Relative project: Kan Ya Ma Kan    

SHOW-MASTER - Russia - periodical

September 15th 2012

Art Festival Lebanon

The creative production is full of visual elements

The Beiteddine Art Festival, launched in 1985, is one of the Middle East’s leading festivals and is held in a magnificent large 200-year old Palace in the Chouf Mountains, in Lebanon.
This year’s events included the return of Lebanon’s Caracalla Dance Theatre, with the world premiere of “Kan Ya Ma Kan” (Once upon a time), a highly original fusion of Scheherazade, Bolero and Lebanese folklore.
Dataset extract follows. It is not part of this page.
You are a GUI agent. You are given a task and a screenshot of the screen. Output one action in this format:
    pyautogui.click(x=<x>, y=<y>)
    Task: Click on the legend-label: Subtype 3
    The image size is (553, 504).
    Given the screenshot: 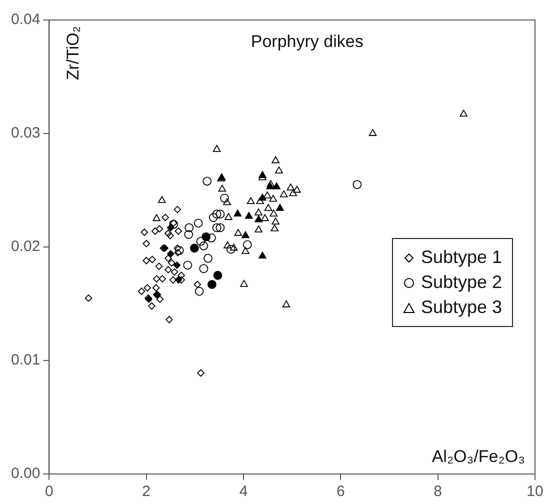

What further highlighted this enchanting production was the live performance by the Lebanese Philharmonic Orchestra, under the baton of Harout Fazlian.
The new show, realized and directed by Caracalla’s son Ivan, was a co-production by the Festival and the Caracalla Dance Theatre, with choreography by Ivan’s sister, Alissar, and featured 75 performers (dancers, actors and singers), plus 80 orchestra members and a technical team of approximately 30.
Caracalla called in an Italian creative production team: set designer was Luigi Marchione, lighting designer Gianni Starapoli, sound designer and engineer Giancarlo Gennaro and visual effects were by Sergio Metalli, founder of Rimini’s Ideogamma studios.
For the Caracalla musical, Marchione designed an impressive (43 metres wide, 24 metres deep and 15 metres high) set on the stage built specifically for the show, as was the tiered seating in the large courtyard. During the spectacle, the set was transformed into a bazaar, an odalisque market, a harem, a royal court for a coronation and various other areas of the royal palace.
The Ideogamma video team, led by visual director Sergio Metalli, included his son Mattia Metalli and Sorin Voicu, responsible for special effects and post production work.
The projectors used at the Beiteddine Art Festival were eleven Sanyo XF 47 15k ansi lumen units and a Christie Roadie 25k HDTV model, used with eleven Dataton Watchout players and an editor. Each of the four Sanyo 15k flown from two truss bars at the side of the set projected on a rotating screen nine metres high and four wide (the projections only covered six metres of the screens), mounted on a central pivot to enable them to be rotated into three preset positions.
The video footage projected was all shot by the Ideogamma team over a total of ten days on-site at the Beiteddine palace prior to the show, using equipment that included a Panasonic AJ-HPX3000 HD camera, an 8-metre jimmy jib and a Cinema Products steadicam and, after meticulous on-site post-production work, the final content was projected on the show’s complex screen set-up.
After the musical’s run, Metalli enthused regarding the end results, “The show was a great success with the audience and the festival’s organizers asked us to do an extra night with a 4000-strong crowd – it was really fantastic!”